La chercheuse ne s'intéresse plus seulement à la manière de traiter le déclin cognitif, mais aussi aux raisons pour lesquelles certaines personnes atteignent un âge avancé en préservant remarquablement leurs fonctions, alors que d'autres n'y parviennent pas. C'est une question de vulnérabilité, mais aussi de résistance.

La science au-delà du laboratoire

Connaître Luísa uniquement à travers ses recherches reviendrait à passer complètement à côté de ce qu'elle est en tant que professionnelle. Elle est devenue l'une des voix scientifiques les plus visibles au Portugal, grâce à la communication publique, aux interventions dans les médias et, plus récemment, à l'écriture, notamment d'un livre explorant la neurobiologie de l'amour. Elle fait une distinction importante : la communication n'est pas la science elle-même. La science progresse dans les laboratoires, par le biais d'expériences, de critiques et de preuves. Mais la société peut gagner à ce que la science devienne parlante.

Tous les scientifiques ne doivent pas devenir des communicateurs, insiste-t-elle. Mais la connaissance scientifique a la responsabilité de dépasser les cercles de spécialistes, en particulier lorsqu'elle est financée par des fonds publics et qu'elle est pertinente sur le plan social.

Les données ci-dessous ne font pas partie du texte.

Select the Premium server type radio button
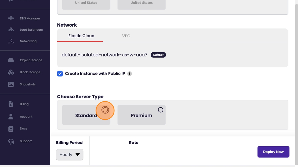Image resolution: width=298 pixels, height=167 pixels. point(160,110)
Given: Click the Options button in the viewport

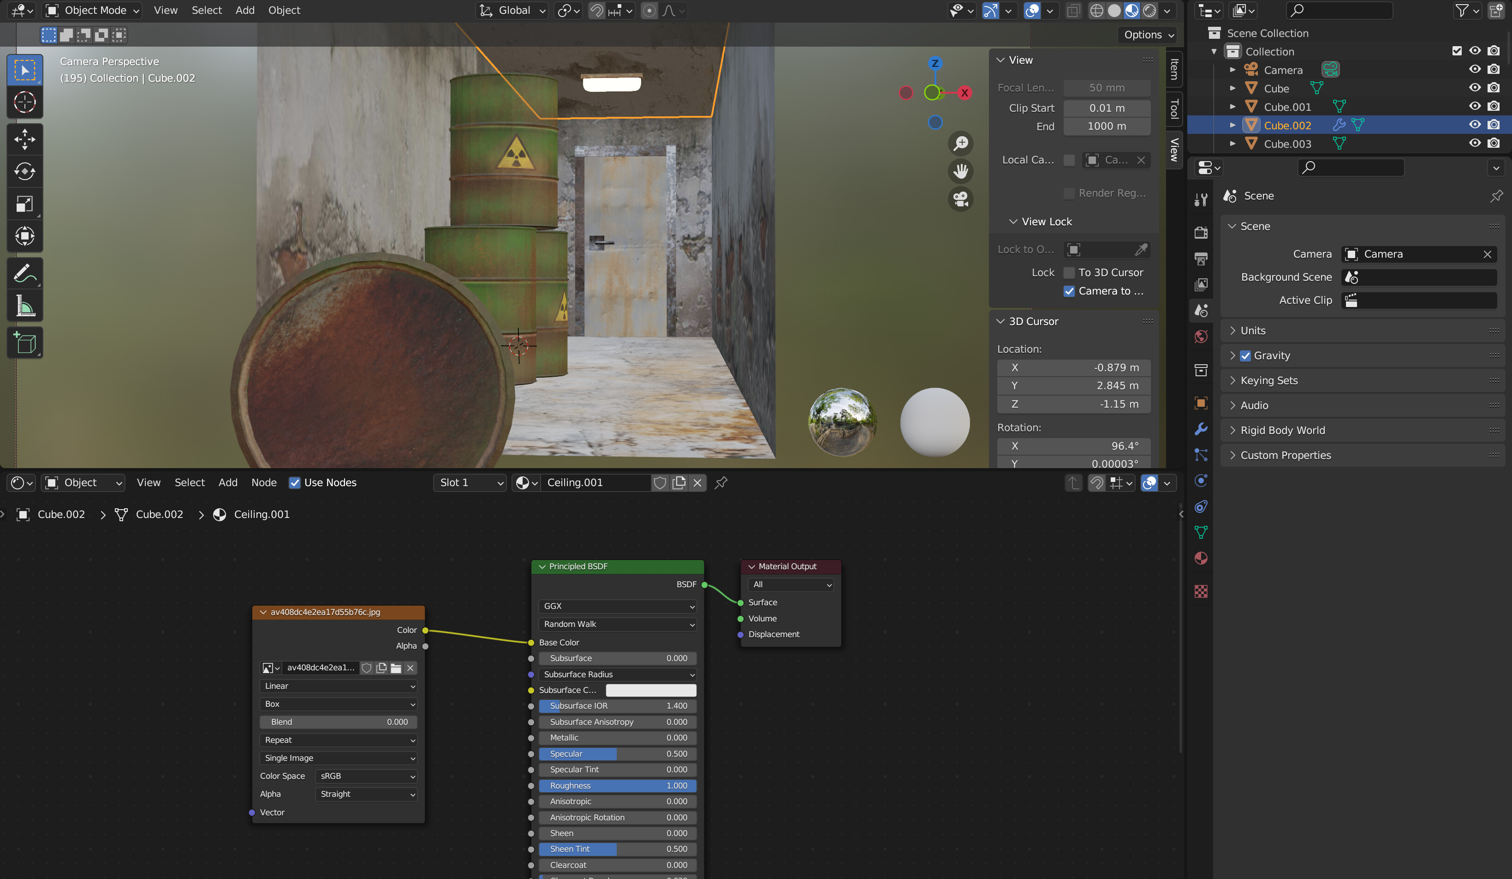Looking at the screenshot, I should pyautogui.click(x=1144, y=34).

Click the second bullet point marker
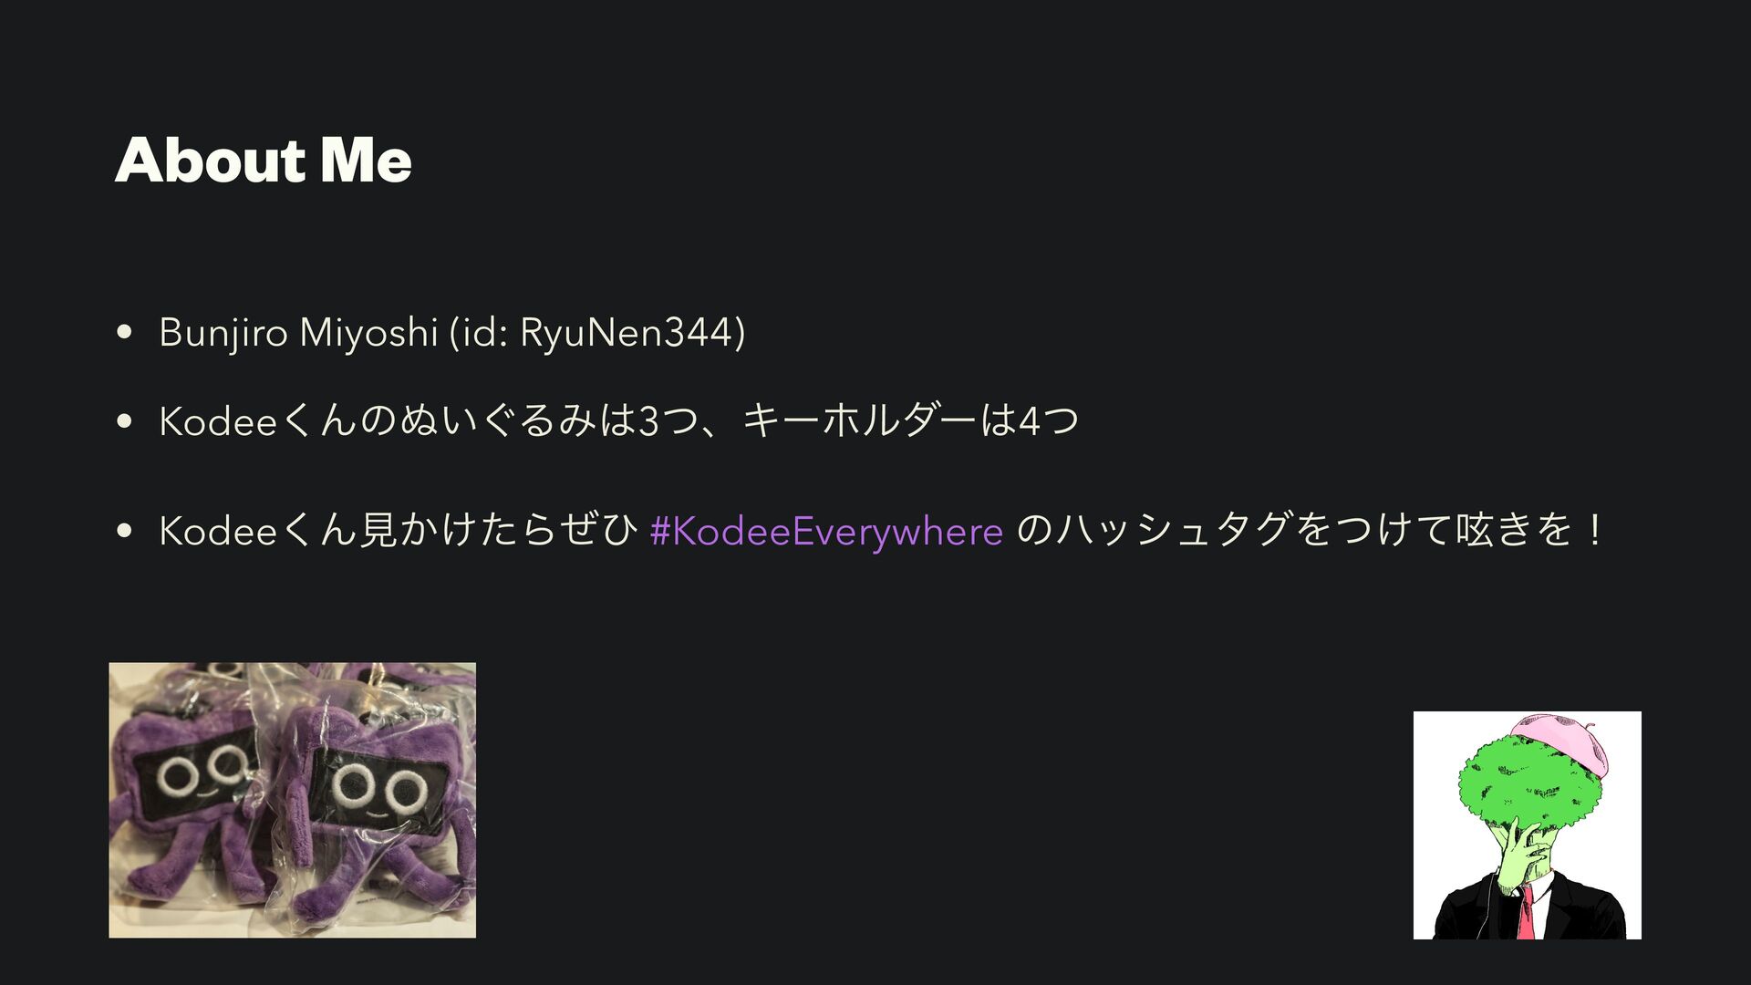tap(125, 421)
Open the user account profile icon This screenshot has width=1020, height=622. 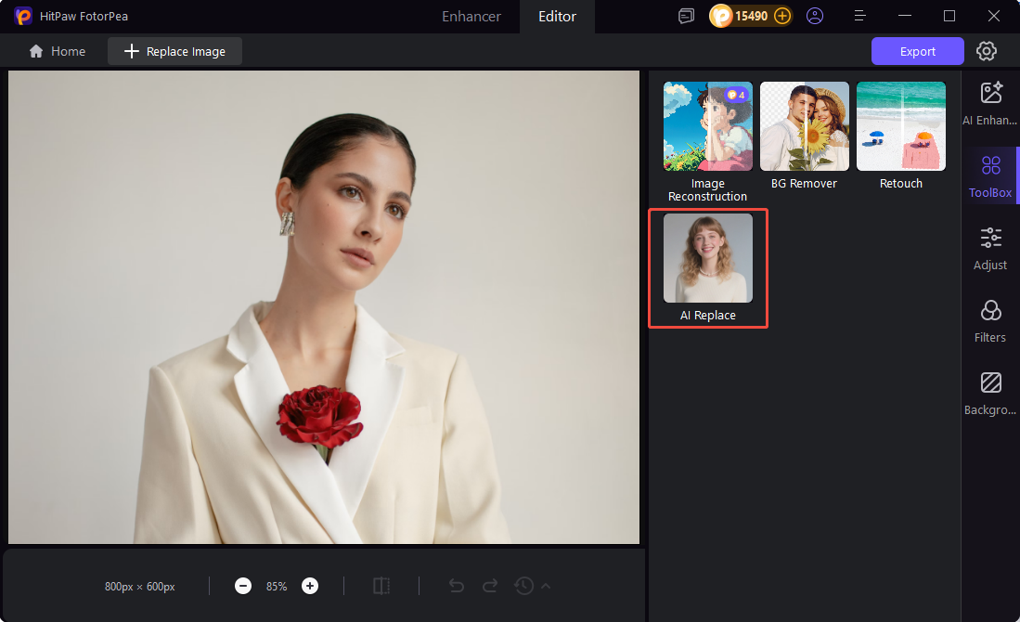[815, 16]
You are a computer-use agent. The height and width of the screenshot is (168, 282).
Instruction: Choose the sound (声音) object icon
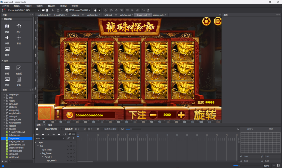click(7, 38)
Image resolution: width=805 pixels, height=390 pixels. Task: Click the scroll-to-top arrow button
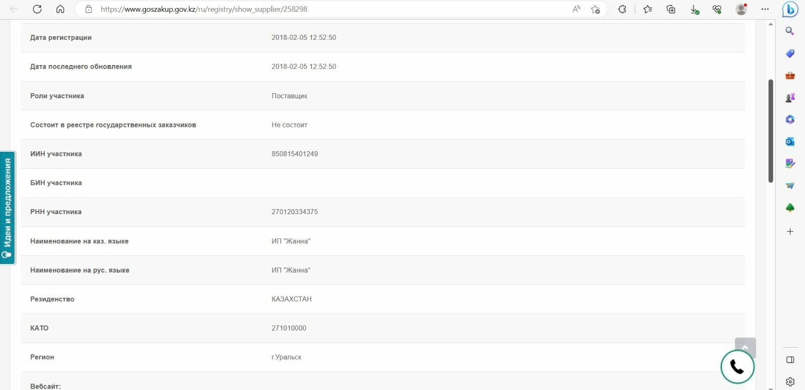[x=745, y=347]
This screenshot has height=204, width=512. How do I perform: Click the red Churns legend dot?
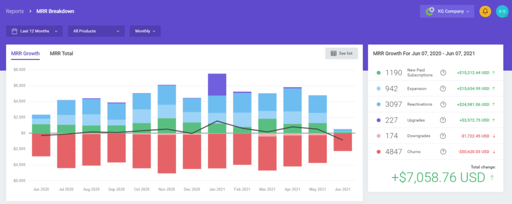pos(380,152)
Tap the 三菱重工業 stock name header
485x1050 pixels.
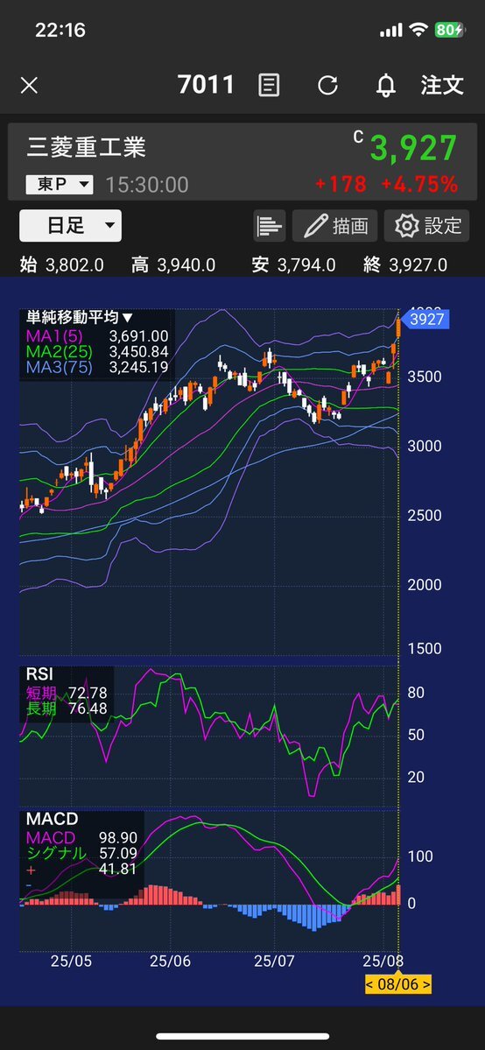tap(86, 147)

Il y a aussi quelque chose de personnel dans tout cela, puisque le langage et la conversation font partie de l'identité de Luísa. On sent que la communication n'est pas un prolongement stratégique d'une carrière, mais qu'elle fait partie de sa façon de penser, et peut-être de sa façon d'écouter. L'engagement du public renvoie également la science à elle-même, à travers les questions que les gens posent et les rappels de ce qui compte en dehors du laboratoire.

Une science de la préservation

Lorsqu'on lui demande si ses recherches reflètent quelque chose d'elle-même, elle répond sans hésiter : "bien sûr". Son attirance pour les questions longues et difficiles, sa volonté de travailler lentement, même sa préférence pour l'étude de la préservation plutôt que de l'effondrement, tout cela porte une part de tempérament.

Ce qui caractérise Luísa Lopes, ce n'est pas seulement qu'elle étudie la mémoire et le vieillissement, mais qu'elle les aborde en refusant de les réduire au déclin. Elle s'intéresse à ce qui perdure, dans les neurones, dans la cognition, et même dans les institutions et les personnes. C'est peut-être là le fil conducteur de sa science : ne pas se contenter de comprendre ce qui est perdu, mais comprendre ce qui permet aux choses fragiles de persister.

En fin de compte, nous comprenons mieux le vieillissement physiologique, en partie parce que Luísa a un jour fait face à la discrimination, a pris son chemin en main et a choisi de s'attarder sur des questions difficiles suffisamment longtemps pour qu'elles apportent des réponses.